主なポイント:
- ゴールドマン・サックスは湾岸の供給が正常水準の63%に回復したことを受け、石油価格予想を引き下げ
- ブレント原油は1.1%下落して1バレル=73.10ドル、戦前の水準に戻る
- 同行は中東の供給迅速回復により市場が将来の余剰を織り込み始めていると警告
主なポイント:

ゴールドマン・サックスは湾岸の原油供給が正常水準の63%に回復したことを受け石油価格予想を引き下げ、ブレント原油は戦前の水準に押し戻された。
ゴールドマン・サックスはホルムズ海峡を通過するタンカー輸送が再開されたことを受け石油価格予想を引き下げた。同銀行の分析によると、湾岸諸国の石油輸出は正常水準の63%まで回復した。ブレント原油は欧州時間24日の取引で1.1%下落し1バレル=73.10ドル、ウェスト・テキサス・インターミディエート(WTI)は0.9%安の69.70ドルとなり、両指標ともイラン紛争勃発前の水準に接近している。

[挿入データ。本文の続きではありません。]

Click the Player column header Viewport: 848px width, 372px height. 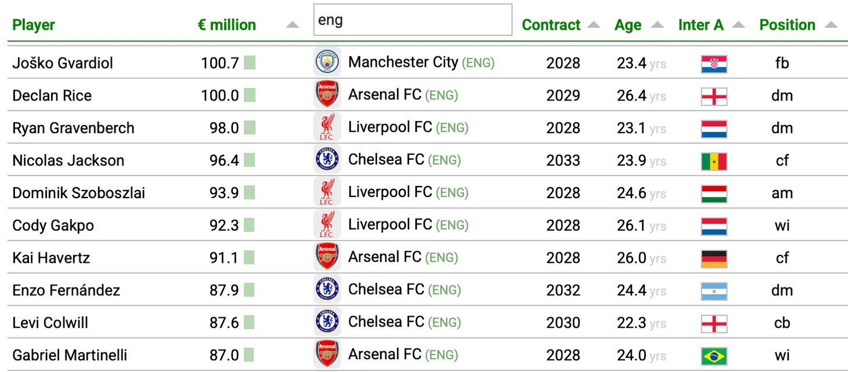34,25
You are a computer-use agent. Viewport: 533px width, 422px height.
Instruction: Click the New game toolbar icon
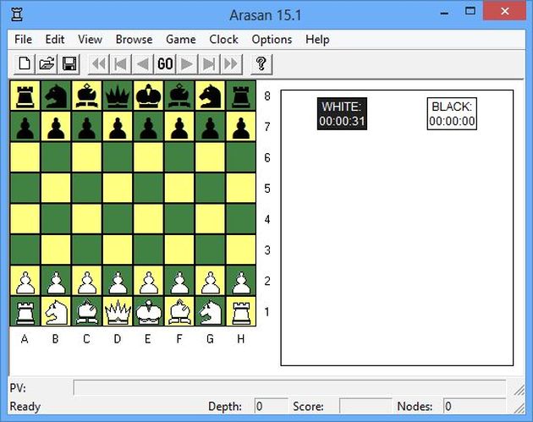(x=25, y=63)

「市場は中東供給の迅速かつ現時点までの回復を外挿し、すでに将来の余剰を織り込み始めている可能性が高い。スポット価格の下落を超えて、市場は長期価格に粘着的なセキュリティプレミアムを組み込む必要があるという従来の前提にますます疑問を投げかけている」とゴールドマン・サックスのグローバル商品調査共同責任者サマンサ・ダート氏はCNBCの「Squawk on the Street」で述べた。
急ピッチな正常化によりブレント先物曲線はコンタンゴ(順ザヤ)に転換し、9月限契約が8月限を上回って取引されている。これは「現在存在する例外的に低い世界在庫ではなく、巨大な供給余剰にはるかに典型的な構造」だと、リッターバッシュ・アンド・アソシエイツのアナリストは指摘する。この変化は、年初にブレントを1バレル=100ドル超に押し上げた戦争プレミアムからの劇的な逆転を示している。欧州のエネルギー株は原油安に連れ安し、イタリアのエニは1%下落、BPは0.8%安、シェルはロンドン取引で0.5%下落した。
供給回復は原油価格を超えた影響を伴う。 イランはホルムズ海峡における安全、保安、環境サービスに対する課金を推進しており、関係筋によると、この制度は関係国に年間400億ドルの収益をもたらすと試算している。イラン政権は、ダーダネルス海峡通過に対するトルコの金貨税など、世界各国のモデルを研究している。石油市場にとっての重要課題は、供給正常化が持続可能かどうか、あるいはリッターバッシュが指摘したように、現在のコンタンゴ構造が歴史的に低い世界在庫を抱える市場に対して過剰修正となっていないかどうかだ。最も活発に取引されているブレント先物限月(7月限)は24日、1.3%下落して1バレル=72.88ドルとなった。一方、WTIは今月に入って約30%下落している。
本記事は情報提供のみを目的としており、投資助言を構成するものではありません。